Friday, April 09, 2010

developing change leaders: book review of chapter 1

While nearly 2000 books were recently written on leadership in an 18 month period, very few address the question:

How do we develop effective change leaders?

Such is the task attempted by business lecturers, Paul Aitken and Malcolm Higgs in their Developing Change Leaders: The principles and practices of change leadership development.

(Given that church’s and church leaders are meant to be into life change, I began to flick through the book. The more I browsed, the more intrigued I was, both by the clarity of the material, and by the extensive reading and practical case studies the author’s draw on. Thinking this might be a good resource, I opened my wallet.)

Aitken and Higgs use a key image, that of “sense-making” to argue that the challenge is not to find some yet to be discovered new golden bullet. Rather the challenge is to make sense of what we know.
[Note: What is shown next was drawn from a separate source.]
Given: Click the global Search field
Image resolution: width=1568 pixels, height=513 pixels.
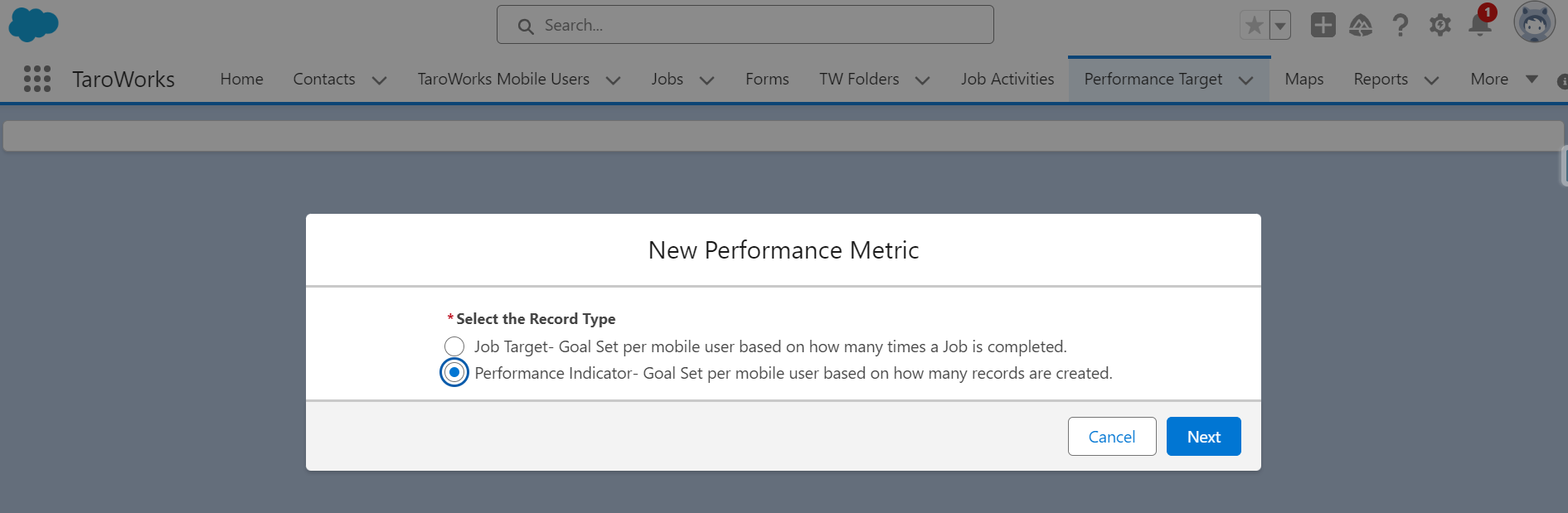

In chapter one, this focuses on the impact of organisational culture on leadership.

“In broad terms, our framing of effective leadership has shifted notably from the ‘Heroic’, leader-centric viewpoint to a more ‘Engaging’ one which focuses on working with followers to address the leadership of organizational challenges … In today’s complex environment, an approach to leadership which is more ‘Engaging’ appears to offer some useful pointers to more sustainable success.” (13-14, 20).

They suggest leadership is a triangle, made up of thinking, doing and being.

  • thinking is about a range of intelligences – evaluating, decision-making, planning.
  • doing is about the skills and competencies to envision, engage, enable, inquire, develop.
  • being is about authenticity, integrity, will, self-belief and self-awareness.

They then suggest the same triangle for the organisation, in which

  • thinking is in fact strategy
  • doing is policies and practices
  • being is culture, the social glue and the way things are done around here

This introduces the challenges of effective change. Research shows very clear links between an organisations culture and it’s performance. Other research shows that leaders have a strong impact on an organisation’s culture. This sets up chapter 2, which describes the challenges involved in implementing change.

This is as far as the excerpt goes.